▶ [EXERCISE DIRECTIONS]: Can you reproduce verbatim the records from their first line through the line that contains "Looking at the screenshot, I should (612, 204).", with that line included?

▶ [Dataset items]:
--------------------------------------------------
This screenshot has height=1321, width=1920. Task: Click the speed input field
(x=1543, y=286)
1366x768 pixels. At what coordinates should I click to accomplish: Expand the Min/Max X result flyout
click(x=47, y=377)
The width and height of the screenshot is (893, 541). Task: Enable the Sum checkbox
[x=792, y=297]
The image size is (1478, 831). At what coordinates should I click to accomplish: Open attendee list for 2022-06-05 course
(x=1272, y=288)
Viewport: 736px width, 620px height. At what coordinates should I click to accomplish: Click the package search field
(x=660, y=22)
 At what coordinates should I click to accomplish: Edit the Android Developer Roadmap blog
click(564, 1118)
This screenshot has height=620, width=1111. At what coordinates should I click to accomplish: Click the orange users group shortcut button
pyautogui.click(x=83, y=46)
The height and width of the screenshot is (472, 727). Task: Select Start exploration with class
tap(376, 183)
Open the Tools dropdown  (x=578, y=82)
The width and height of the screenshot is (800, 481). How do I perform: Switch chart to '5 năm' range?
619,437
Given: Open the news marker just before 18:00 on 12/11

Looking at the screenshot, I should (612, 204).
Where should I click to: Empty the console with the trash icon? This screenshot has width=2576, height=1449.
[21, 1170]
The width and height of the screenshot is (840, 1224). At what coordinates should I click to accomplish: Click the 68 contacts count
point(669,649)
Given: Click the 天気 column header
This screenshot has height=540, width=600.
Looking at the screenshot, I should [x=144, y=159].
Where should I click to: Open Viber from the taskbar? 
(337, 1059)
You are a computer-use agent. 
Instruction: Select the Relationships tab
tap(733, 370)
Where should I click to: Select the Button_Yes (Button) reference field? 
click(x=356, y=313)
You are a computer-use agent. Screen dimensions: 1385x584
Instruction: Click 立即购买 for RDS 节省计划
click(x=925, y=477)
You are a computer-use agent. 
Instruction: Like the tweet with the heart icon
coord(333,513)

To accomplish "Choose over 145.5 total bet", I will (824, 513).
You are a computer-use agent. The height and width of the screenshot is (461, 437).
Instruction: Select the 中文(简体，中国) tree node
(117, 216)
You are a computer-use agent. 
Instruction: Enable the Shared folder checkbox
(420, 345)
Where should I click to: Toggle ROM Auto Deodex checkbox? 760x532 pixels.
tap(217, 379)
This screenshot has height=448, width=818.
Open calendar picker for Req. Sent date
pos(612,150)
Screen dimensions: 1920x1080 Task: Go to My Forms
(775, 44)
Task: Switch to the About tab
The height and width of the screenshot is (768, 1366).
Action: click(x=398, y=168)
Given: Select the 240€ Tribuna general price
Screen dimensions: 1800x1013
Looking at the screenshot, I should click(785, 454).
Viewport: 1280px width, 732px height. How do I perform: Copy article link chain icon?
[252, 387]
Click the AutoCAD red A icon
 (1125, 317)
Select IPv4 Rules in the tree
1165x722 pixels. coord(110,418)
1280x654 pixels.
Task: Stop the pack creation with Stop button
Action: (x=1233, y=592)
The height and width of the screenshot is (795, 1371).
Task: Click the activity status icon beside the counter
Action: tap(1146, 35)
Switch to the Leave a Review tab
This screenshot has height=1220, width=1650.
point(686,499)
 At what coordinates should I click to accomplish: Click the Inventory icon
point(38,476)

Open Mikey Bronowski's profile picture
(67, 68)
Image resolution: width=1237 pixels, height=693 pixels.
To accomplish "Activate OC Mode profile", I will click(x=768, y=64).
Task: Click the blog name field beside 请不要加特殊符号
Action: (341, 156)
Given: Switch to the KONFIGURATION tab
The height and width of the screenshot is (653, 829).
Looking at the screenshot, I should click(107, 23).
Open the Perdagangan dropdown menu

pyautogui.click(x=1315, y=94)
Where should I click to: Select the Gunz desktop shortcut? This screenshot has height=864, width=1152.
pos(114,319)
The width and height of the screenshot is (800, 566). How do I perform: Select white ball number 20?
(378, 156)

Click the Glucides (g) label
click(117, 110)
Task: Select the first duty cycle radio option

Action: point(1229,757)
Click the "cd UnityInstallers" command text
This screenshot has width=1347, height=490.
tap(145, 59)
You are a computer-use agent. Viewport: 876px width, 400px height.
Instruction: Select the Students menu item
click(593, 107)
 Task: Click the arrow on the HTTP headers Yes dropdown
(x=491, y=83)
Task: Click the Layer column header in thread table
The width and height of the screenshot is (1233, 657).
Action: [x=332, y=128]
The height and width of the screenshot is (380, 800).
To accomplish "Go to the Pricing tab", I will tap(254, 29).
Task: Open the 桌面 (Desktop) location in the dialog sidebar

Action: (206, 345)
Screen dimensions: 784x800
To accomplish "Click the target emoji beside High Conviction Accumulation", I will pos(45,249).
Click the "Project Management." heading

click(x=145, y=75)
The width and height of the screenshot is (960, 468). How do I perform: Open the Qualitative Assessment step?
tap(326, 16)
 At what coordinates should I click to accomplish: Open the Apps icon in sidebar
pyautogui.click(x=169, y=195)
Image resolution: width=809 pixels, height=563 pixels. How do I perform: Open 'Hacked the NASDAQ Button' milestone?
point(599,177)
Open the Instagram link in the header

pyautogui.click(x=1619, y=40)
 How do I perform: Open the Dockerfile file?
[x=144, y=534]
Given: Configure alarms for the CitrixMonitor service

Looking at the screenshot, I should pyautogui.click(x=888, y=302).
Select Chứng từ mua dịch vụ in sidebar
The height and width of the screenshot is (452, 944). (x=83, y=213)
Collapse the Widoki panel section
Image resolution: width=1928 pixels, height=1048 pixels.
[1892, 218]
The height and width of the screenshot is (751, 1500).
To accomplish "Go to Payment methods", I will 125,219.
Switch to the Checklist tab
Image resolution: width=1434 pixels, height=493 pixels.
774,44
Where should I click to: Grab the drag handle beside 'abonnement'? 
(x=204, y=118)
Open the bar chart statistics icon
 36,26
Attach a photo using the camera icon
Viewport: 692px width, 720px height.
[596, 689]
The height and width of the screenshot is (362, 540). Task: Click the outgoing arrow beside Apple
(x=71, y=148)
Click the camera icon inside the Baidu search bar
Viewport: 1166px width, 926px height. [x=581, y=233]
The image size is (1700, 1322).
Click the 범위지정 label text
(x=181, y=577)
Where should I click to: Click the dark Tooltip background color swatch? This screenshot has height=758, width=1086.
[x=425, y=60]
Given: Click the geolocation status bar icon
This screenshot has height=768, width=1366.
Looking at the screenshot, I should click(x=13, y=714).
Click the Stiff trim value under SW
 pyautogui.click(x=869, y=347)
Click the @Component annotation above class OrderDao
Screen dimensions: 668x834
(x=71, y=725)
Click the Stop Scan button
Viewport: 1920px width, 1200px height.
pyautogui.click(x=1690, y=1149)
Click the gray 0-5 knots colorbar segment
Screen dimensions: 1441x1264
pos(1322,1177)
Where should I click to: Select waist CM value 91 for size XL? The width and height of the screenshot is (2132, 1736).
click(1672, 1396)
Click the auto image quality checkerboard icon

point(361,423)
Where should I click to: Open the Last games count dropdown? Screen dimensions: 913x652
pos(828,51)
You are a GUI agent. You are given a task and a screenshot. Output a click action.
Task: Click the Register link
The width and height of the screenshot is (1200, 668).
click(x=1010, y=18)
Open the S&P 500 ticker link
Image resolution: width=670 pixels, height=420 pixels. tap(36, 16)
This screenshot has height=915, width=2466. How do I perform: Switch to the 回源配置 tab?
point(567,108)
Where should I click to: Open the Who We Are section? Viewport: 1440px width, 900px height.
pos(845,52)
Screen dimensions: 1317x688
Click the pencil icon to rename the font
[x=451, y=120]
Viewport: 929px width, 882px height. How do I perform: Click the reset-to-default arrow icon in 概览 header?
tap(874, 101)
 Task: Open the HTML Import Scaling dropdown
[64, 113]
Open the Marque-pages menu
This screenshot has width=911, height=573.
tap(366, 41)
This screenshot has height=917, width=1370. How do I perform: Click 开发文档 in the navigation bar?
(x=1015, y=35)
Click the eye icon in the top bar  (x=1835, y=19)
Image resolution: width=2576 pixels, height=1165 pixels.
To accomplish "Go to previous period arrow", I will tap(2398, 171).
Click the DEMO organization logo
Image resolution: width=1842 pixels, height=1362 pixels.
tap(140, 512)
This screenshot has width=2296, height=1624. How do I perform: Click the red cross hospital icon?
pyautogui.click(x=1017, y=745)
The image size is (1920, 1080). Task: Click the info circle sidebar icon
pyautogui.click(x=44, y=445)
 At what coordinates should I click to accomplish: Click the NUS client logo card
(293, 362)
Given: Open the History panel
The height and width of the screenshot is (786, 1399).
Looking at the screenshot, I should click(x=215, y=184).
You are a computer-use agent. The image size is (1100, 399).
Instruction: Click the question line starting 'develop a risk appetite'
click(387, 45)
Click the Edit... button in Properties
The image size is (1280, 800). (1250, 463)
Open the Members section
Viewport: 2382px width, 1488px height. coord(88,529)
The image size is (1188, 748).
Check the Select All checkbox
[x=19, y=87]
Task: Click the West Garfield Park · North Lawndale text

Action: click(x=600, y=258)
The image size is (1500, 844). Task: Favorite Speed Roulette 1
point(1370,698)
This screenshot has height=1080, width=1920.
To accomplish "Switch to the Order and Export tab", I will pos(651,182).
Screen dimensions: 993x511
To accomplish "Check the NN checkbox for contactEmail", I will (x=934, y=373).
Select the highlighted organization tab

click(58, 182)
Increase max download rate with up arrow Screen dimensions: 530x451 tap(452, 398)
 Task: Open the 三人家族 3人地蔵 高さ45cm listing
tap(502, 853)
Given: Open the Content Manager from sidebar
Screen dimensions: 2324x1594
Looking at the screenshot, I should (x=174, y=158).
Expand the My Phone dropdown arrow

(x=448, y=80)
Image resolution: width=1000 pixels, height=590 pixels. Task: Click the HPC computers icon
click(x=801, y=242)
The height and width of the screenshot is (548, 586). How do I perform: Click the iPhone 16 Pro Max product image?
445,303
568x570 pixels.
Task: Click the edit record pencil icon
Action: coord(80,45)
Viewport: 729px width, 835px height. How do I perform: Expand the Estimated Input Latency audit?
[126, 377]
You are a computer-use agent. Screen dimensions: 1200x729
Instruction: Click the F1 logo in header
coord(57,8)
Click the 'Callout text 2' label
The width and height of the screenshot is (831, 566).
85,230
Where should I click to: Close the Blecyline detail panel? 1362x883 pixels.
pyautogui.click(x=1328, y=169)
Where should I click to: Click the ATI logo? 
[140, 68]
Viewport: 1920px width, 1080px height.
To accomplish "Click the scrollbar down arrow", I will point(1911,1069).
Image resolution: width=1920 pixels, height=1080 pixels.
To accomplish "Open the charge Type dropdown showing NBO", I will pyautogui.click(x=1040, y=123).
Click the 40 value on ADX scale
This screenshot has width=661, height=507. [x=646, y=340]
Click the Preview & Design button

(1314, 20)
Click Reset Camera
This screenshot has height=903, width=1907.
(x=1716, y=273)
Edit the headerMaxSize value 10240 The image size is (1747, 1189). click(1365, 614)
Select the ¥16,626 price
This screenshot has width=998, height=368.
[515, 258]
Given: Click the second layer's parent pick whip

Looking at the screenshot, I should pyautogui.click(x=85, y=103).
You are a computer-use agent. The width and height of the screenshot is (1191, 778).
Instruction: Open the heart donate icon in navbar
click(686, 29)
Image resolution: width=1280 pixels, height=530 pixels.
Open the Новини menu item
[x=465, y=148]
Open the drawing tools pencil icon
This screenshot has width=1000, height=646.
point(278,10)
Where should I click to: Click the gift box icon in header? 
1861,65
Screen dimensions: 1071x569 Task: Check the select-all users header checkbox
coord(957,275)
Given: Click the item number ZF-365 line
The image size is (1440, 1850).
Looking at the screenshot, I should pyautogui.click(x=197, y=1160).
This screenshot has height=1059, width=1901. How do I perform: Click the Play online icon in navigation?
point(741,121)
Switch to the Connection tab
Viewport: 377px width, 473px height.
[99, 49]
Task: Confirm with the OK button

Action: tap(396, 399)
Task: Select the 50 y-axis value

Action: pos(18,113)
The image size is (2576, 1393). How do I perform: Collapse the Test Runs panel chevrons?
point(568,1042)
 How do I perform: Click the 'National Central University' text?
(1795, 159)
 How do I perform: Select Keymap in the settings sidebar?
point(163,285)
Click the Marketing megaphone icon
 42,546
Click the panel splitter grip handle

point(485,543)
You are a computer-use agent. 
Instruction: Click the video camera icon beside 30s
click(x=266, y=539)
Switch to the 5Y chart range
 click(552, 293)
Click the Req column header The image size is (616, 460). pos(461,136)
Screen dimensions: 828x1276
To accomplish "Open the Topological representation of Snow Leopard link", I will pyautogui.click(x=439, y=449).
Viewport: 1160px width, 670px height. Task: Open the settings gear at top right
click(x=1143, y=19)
--------------------------------------------------
▶ [EXERCISE ANSWER]:
This screenshot has height=1321, width=1920. Task: Click the speed input field
(x=1543, y=286)
1366x768 pixels. At what coordinates should I click to accomplish: Expand the Min/Max X result flyout
click(x=47, y=377)
The width and height of the screenshot is (893, 541). Task: Enable the Sum checkbox
[x=792, y=297]
The image size is (1478, 831). At what coordinates should I click to accomplish: Open attendee list for 2022-06-05 course
(x=1272, y=288)
Viewport: 736px width, 620px height. At what coordinates should I click to accomplish: Click the package search field
(x=660, y=22)
 At what coordinates should I click to accomplish: Edit the Android Developer Roadmap blog
click(564, 1118)
This screenshot has height=620, width=1111. At what coordinates should I click to accomplish: Click the orange users group shortcut button
pyautogui.click(x=83, y=46)
The height and width of the screenshot is (472, 727). Task: Select Start exploration with class
tap(376, 183)
Open the Tools dropdown  (x=578, y=82)
The width and height of the screenshot is (800, 481). How do I perform: Switch chart to '5 năm' range?
619,437
Given: Open the news marker just before 18:00 on 12/11

Looking at the screenshot, I should (612, 204).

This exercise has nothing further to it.